Recognizing numbers

I was playing around with SymPy, a symbolic math package for Python, and ran across nsimplify. It takes a floating point number and tries to simplify it: as a fraction with a small denominator, square root of a small integer, an expression involving famous constants, etc.

For example, suppose some calculation returned 4.242640687119286 and you suspect there’s something special about that number. Here’s how you might test where it came from.

>>> from sympy import *
>>> nsimplify(4.242640687119286)
3*sqrt(2)

Maybe you do a calculation numerically, find a simple expression for the result, and that suggests an analytical solution.

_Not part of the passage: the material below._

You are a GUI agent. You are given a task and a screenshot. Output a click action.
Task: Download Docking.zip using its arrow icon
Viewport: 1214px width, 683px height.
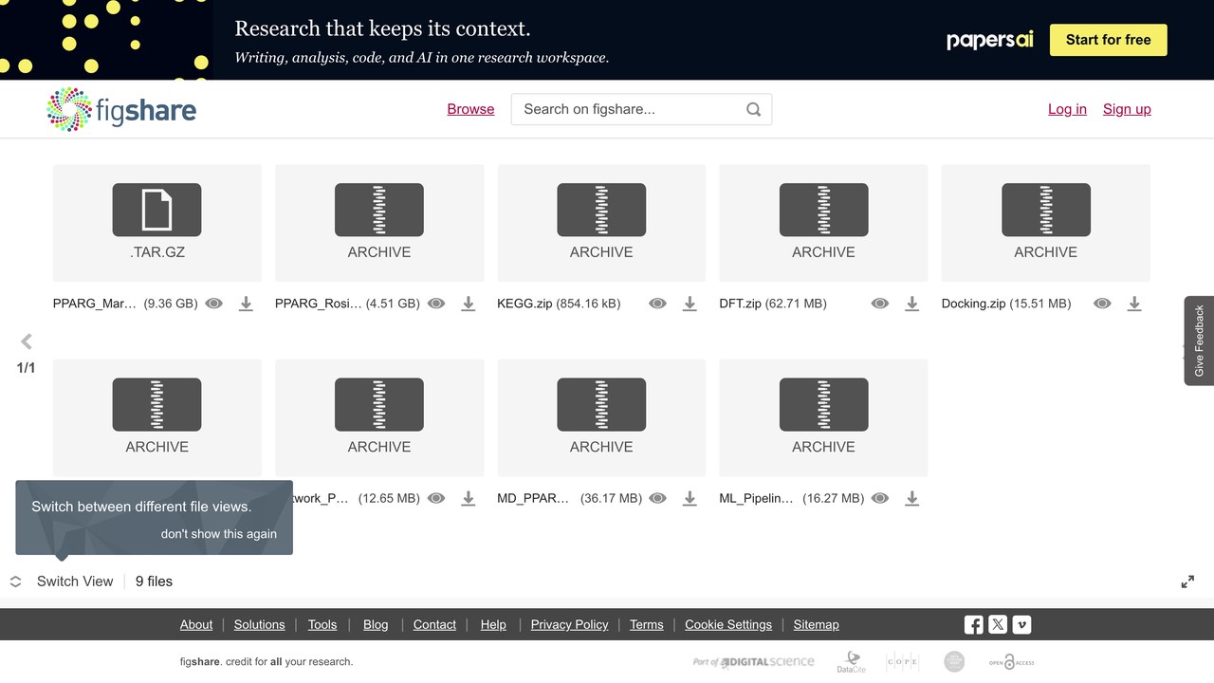coord(1133,304)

I think a more common application of nsimplify might be to help you remember half-forgotten formulas. For example, maybe you’re rusty on your trig identities, but you remember that cos(π/6) is something special.

>>> nsimplify(cos(pi/6))
sqrt(3)/2

Or to take a more advanced example, suppose that you vaguely remember that the gamma function takes on recognizable values at half integer values, but you don’t quite remember how. Maybe something involving π or e. You can suggest that nsimplify include expressions with π and e in its search.

>>> nsimplify(gamma(3.5), constants=[pi, E])
15*sqrt(pi)/8

You can also give nsimplify a tolerance, asking it to find a simple representation within a neighborhood of the number. For example, here’s a way to find approximations to π.

>>> nsimplify(pi, tolerance=1e-5)
355/113

With a wider tolerance, it will return a simpler approximation.

>>> nsimplify(pi, tolerance=1e-2)
22/7

Finally, here’s higher precision approximation to π that isn’t exactly simple:

>>> nsimplify(pi, tolerance=1e-7)
exp(141/895 + sqrt(780631)/895)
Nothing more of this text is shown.